Parameterization 是 canonical graph 上的 claim-prior 参数层。它由原子记录构成，不同 review 来源（不同模型、不同策略）可以为同一 claim 产出不同记录。

存储层

// PriorRecord（每条一个 Knowledge）
{"knowledge_id": "github:ybco_superconductivity::tc_measurement", "value": 0.7, "source_id": "src_001", "created_at": "..."}
{"knowledge_id": "github:ybco_superconductivity::tc_measurement", "value": 0.8, "source_id": "src_002", "created_at": "..."}

// ParameterizationSource（记录产出上下文）
{"source_id": "src_001", "model": "gpt-5-mini", "policy": "conservative", "created_at": "..."}
{"source_id": "src_002", "model": "claude-opus", "policy": null, "created_at": "..."}

参数组装摘要

运行时后端会按 resolution policy 从原子记录中选择每个 claim 的 prior，现算不持久化：

policy	说明
`explicit_priority`（默认）	按 `priority_order` 模式列表中第一个匹配的 source 选；同 source 内 recency tiebreaker。默认 priority order 见 `gaia.engine.ir.DEFAULT_PRIORITY_ORDER`，详见 06-parameterization.md
`latest`	每个 claim 取最新记录，source-agnostic
`source:<source_id>`	指定使用某个 source 的记录

关键规则：

claim_priors：只有 type=claim 的 Knowledge 有 PriorRecord。
helper claims follow claim rules：helper claim 仍是 claim；但当前 helper claim 术语主要只覆盖结构型 result claim，它们默认不单独引入 prior。
strategy parameters：infer / noisy_and 的 conditional_probabilities 是 Strategy inline 字段，不属于 Parameterization sidecar。
derived conditional view：直接 FormalStrategy 在运行时也可以得到一份等效 conditional_probabilities，但这是由 FormalExpr + 相关接口 claim prior 现算导出的视图，不是持久化输入。
Cromwell's rule：所有概率钳制到 [ε, 1-ε]，ε = 1e-3。
组装时使用 prior_cutoff 时间戳过滤记录，确保可重现。
组装结果必须覆盖所有承载外生不确定性的 claim Knowledge，以及直接 FormalStrategy 所依赖的相关显式 claim，否则 BP 拒绝运行。

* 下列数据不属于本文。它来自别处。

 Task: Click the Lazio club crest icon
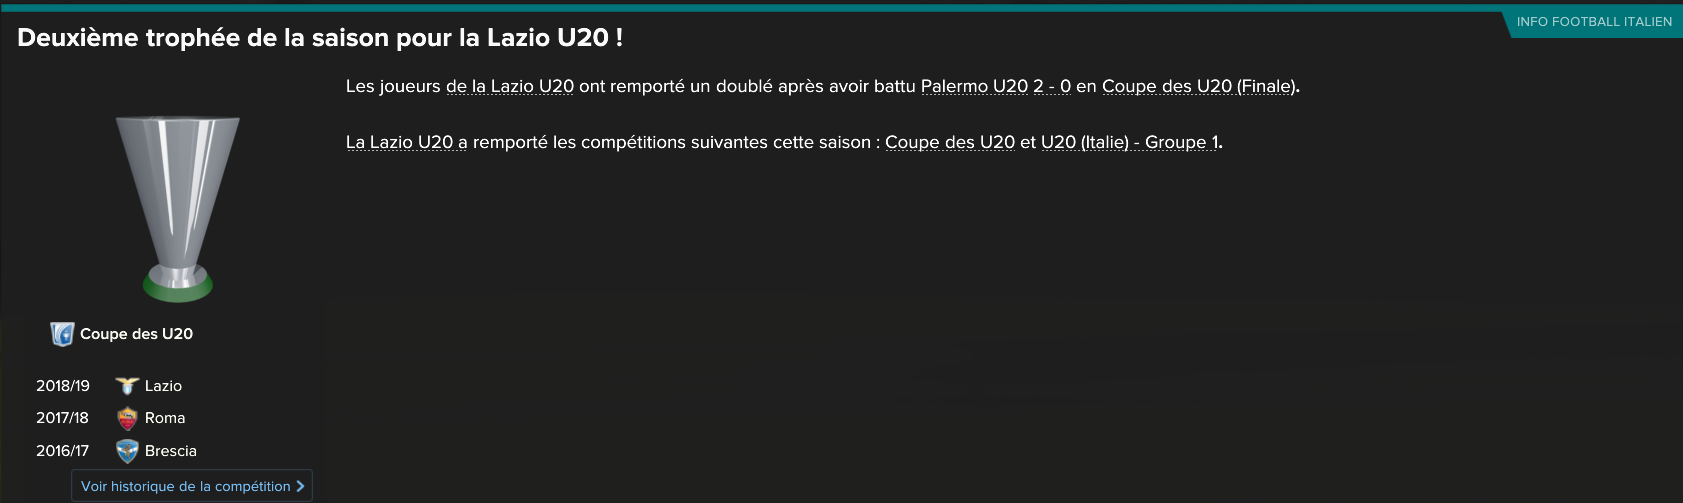127,386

详细设计见 06-parameterization.md、04-helper-claims.md 与 07-lowering.md。

完备性

一个完整的 Gaia 知识体系需要以下信息：

对象	内容	变化频率
LocalCanonicalGraph	包内 Knowledge + Strategy（含 steps）+ 完整文本	每次 build 更新
PriorRecord	claim 的 prior（每条记录携带 source）	每次 review 追加
ParameterizationSource	review 来源信息（模型、策略、配置）	每次 review 创建

源代码

gaia.engine.ir.__all__ 是 v0.5 公共 IR 入口（共 32 个符号）：

gaia/engine/ir/knowledge.py — Knowledge, KnowledgeType, Parameter, PackageRef, make_qid（is_qid 是内部辅助函数，不在 __all__ 里）
gaia/engine/ir/graphs.py — LocalCanonicalGraph
gaia/engine/ir/operator.py — Operator, OperatorType
gaia/engine/ir/strategy.py — Strategy, CompositeStrategy, FormalStrategy, FormalExpr, StrategyType, Step
gaia/engine/ir/compose.py — Compose
gaia/engine/ir/formalize.py — formalize_named_strategy, FormalizationResult
gaia/engine/ir/parameterization.py — PriorRecord, ParameterizationSource, ResolutionPolicy, default_resolution_policy, DEFAULT_PRIORITY_ORDER, CROMWELL_EPS
gaia/engine/ir/review.py — Review, ReviewManifest, ReviewStatus
gaia/engine/ir/schemas.py — BUILTIN_DISTRIBUTION_KINDS, BuiltinDistributionKind, CallableRef, DistributionLiteral, DistributionParam, QuantityLiteral
gaia/engine/ir/validator.py — validate_local_graph, validate_parameterization
gaia/engine/ir/logic/ — propositional logic helpers（公开符号见 Python API reference）

IR schema 版本与下游兼容性元数据由 gaia/_meta.py 暴露（IR_SCHEMA、IR_SCHEMA_VERSION、ALLOWED_IR_VERSIONS、check_ir_compat）；schema 形状漂移由 scripts/check_ir_schema_bump.py 在 pre-push 阶段强制 bump。